Many colleges from the University of Delhi have expressed their desire to become autonomous. Recently, the University Grants Commission (UGC) has invited colleges to discuss this matter under the UGC Scheme for Autonomy.
The University Grants Commission has invited colleges from across the country for an orientation programme on Thursday to discuss the matter of autonomy. Highlighting the importance of autonomous colleges, the UGC document on the profile of higher education in India reiterates, “the only safe and better way to improve the quality of undergraduate education is to the delink most of the colleges from the affiliating structure. Colleges with academic and operative freedom are doing better and have more credibility.”
The affiliating system of colleges was originally curated when the number of colleges affiliated under a university was small. The university could then effectively oversee the working of the colleges, act as an examining body and award degrees on their behalf. The system has now become cumbersome and it is becoming increasingly difficult for a university to attend to the varied needs of individual colleges.

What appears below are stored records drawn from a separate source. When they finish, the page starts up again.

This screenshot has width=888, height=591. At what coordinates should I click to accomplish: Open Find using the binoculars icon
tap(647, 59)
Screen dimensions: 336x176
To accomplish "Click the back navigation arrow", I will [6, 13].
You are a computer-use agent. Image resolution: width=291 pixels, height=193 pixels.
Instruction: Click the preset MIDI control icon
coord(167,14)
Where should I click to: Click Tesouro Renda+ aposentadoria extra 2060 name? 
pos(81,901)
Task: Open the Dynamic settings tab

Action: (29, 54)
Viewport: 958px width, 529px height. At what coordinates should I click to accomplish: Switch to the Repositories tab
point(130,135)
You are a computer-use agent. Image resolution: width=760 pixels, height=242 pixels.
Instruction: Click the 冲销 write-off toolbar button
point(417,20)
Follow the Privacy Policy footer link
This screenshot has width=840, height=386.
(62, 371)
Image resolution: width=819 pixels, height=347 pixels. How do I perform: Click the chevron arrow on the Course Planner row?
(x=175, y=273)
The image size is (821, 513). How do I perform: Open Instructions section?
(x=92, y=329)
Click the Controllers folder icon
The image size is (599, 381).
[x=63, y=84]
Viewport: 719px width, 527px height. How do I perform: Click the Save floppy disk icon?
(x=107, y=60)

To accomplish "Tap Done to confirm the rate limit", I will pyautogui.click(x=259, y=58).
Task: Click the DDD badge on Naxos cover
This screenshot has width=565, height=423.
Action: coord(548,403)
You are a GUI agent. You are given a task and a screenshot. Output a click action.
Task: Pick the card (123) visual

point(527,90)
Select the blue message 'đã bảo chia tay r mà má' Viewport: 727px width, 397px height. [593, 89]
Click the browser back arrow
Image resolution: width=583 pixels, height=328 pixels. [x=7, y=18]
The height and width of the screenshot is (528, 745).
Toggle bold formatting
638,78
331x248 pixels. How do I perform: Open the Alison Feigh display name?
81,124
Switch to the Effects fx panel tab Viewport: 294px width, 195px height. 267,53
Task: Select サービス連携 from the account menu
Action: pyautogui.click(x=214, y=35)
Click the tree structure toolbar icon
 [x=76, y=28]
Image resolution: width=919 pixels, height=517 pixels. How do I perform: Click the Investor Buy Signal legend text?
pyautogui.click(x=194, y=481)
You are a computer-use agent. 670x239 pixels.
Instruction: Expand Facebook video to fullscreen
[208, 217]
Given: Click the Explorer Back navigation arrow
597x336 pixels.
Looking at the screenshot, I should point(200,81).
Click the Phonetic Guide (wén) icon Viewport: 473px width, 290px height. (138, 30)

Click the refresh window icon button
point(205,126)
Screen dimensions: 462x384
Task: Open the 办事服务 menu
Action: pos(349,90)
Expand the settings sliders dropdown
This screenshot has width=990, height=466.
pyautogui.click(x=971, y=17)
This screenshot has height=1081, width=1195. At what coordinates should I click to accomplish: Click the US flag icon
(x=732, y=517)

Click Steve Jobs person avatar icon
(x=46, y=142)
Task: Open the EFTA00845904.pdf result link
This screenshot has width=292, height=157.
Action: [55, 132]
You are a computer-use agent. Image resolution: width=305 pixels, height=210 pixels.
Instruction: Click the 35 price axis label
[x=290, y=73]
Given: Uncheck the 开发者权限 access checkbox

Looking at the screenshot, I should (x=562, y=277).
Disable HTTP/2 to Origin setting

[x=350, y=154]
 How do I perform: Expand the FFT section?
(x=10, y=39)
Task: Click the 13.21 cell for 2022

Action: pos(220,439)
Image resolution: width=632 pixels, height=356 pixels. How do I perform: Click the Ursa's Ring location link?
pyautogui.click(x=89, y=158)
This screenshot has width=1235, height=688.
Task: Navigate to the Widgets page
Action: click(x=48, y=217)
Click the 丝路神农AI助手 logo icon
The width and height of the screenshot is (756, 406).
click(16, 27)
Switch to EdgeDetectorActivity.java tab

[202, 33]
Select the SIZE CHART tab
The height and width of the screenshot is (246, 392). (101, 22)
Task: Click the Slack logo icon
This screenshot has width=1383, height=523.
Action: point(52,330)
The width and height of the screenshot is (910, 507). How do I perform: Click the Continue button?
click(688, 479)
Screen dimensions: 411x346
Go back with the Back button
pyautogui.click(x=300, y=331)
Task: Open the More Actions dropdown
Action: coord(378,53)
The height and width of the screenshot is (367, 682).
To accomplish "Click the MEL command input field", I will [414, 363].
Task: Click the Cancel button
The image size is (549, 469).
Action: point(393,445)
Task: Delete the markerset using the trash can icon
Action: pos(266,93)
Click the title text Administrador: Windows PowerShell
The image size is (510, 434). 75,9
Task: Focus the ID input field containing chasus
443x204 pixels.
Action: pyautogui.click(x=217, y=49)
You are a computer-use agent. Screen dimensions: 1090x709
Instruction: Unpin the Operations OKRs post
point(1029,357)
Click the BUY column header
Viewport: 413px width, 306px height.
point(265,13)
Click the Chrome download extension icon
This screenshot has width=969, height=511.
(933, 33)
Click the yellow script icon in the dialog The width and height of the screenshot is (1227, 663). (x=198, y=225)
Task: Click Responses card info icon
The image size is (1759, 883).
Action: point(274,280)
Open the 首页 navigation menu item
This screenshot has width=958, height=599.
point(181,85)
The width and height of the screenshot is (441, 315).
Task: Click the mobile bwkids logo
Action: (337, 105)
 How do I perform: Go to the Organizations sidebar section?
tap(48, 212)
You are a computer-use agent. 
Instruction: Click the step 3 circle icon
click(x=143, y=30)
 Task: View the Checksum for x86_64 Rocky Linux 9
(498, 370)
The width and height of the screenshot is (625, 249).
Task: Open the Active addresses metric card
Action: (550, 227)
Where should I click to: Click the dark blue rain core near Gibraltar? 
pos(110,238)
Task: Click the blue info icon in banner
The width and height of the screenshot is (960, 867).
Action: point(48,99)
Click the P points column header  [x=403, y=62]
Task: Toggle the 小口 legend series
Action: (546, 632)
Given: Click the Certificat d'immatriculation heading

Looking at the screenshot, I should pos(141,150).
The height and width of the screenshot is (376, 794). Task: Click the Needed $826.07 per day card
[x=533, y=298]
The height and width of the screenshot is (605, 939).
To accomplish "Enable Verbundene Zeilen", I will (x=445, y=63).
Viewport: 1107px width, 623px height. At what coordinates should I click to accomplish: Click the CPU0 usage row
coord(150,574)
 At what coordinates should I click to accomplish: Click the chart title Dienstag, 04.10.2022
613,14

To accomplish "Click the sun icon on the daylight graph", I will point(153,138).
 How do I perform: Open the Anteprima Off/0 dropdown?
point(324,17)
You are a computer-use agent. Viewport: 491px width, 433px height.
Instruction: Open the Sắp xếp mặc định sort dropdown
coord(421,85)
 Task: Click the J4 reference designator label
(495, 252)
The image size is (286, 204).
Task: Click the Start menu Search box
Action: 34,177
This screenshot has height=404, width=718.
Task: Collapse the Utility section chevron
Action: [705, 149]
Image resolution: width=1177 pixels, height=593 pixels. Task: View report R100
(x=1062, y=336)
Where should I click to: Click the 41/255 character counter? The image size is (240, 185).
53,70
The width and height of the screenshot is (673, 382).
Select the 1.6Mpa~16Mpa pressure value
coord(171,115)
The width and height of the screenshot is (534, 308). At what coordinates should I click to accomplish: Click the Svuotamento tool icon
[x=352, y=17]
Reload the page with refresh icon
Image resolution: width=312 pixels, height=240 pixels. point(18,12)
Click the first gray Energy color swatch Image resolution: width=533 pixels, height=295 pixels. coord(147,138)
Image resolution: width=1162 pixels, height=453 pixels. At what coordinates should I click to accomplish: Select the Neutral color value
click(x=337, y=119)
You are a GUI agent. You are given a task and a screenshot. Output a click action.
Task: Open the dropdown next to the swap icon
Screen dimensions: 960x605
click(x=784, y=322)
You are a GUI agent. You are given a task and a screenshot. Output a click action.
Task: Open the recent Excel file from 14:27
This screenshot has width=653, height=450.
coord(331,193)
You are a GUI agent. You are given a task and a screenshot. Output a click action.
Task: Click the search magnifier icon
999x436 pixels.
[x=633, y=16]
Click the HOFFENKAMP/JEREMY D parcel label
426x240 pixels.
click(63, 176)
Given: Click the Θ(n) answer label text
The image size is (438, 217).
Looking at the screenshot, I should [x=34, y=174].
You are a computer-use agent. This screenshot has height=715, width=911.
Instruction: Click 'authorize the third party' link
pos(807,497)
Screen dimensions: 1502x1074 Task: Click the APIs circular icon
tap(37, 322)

The colleges affiliated under a university do not have the freedom to modernize their curriculum as they have to comply with the university norms. A few prestigious institutions under the University of Delhi, namely, St. Stephen’s College, Hindu College, Ramjas College, Sri Ram College of Commerce and colleges run by the Delhi Sikh Gurudwara Management Committee, have articulated the aspiration of achieving a deemed university status for the same reason.
The orientation programme is expected to give an idea about the interest level among the other colleges seeking an autonomous status. The UGC had initiated this scheme at the beginning of the year. In his letter to the colleges P K Thakur, secretary, UGC, wrote that the commission has been implementing the scheme of autonomous colleges in order to facilitate the colleges to achieve further qualitative improvement leading towards academic excellence.
If the colleges under Delhi University attain autonomy, they would have the freedom to formulate their own rules and regulations and design their fee structures which will no longer adhere to the guidelines set by Delhi University. Many students and faculty members have protested and are against these colleges attaining autonomy.
In 1981, St Stephen’s College was offered autonomy by the Ministry of Human Resource Development. However, DUTA?had opposed the move. In 2013, a similar offer was made to Lady Shri Ram College for Women (LSR) which yielded a similar reaction. This year, students of St Stephen’s College protested against the discussion of autonomy by the governing body of their college.